Listed records
***
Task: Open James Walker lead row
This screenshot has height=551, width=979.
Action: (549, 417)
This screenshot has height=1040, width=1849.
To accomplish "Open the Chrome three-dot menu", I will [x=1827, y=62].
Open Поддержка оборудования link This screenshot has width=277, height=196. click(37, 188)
***
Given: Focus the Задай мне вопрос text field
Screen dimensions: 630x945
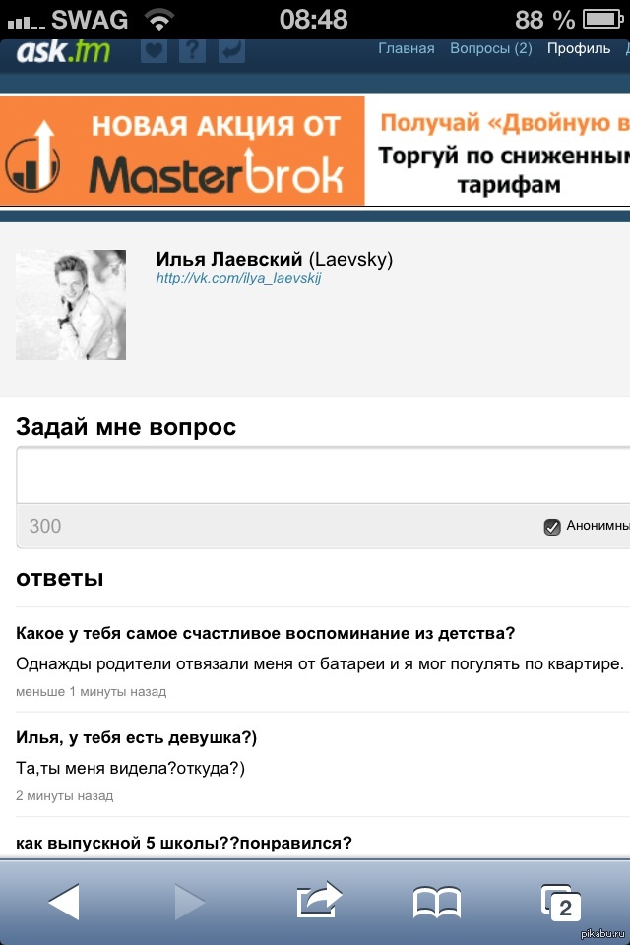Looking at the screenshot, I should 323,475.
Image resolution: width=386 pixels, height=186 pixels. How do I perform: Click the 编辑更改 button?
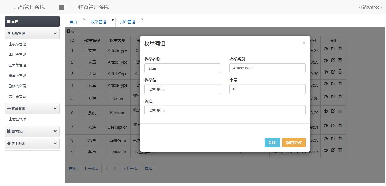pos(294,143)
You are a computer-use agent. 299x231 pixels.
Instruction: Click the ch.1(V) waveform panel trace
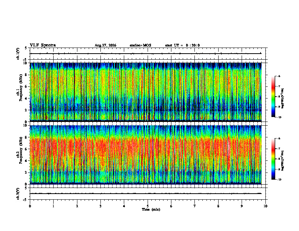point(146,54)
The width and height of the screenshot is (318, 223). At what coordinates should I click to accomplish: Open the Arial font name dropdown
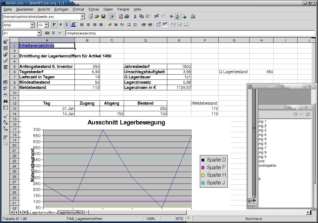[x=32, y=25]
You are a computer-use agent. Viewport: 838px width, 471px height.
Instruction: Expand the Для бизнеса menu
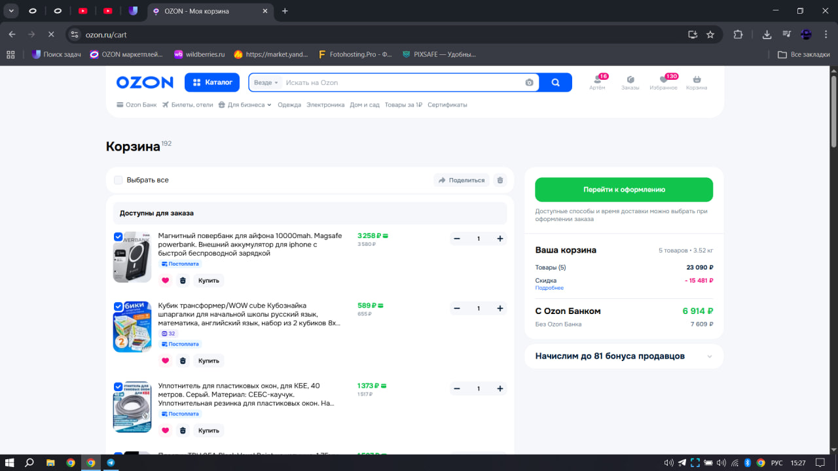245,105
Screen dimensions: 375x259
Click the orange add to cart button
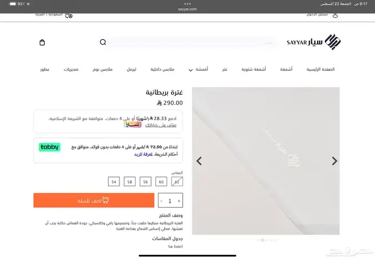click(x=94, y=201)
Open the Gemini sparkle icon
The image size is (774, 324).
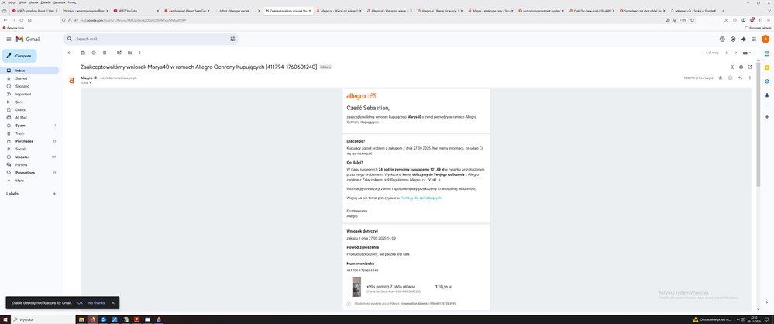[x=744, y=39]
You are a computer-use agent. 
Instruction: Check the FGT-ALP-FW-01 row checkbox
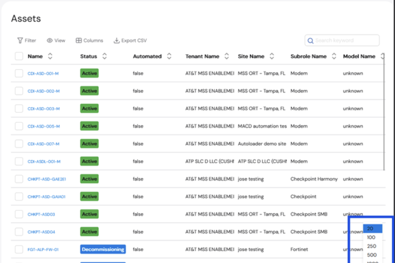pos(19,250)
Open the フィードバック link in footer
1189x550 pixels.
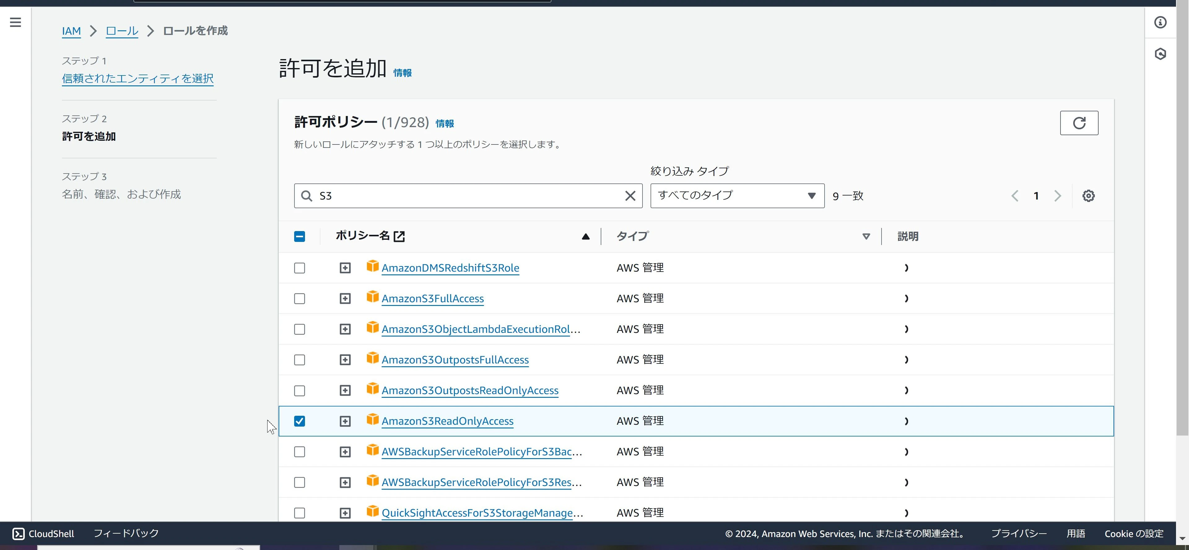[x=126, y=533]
***
Work to complete
Lines of the material that contain the word "agent" are to be gathered.

Answer box
You are a computer-use agent. 299x231 pixels.
You are a computer-use agent. Viewport: 838px width, 471px height.
You are a computer-use agent. 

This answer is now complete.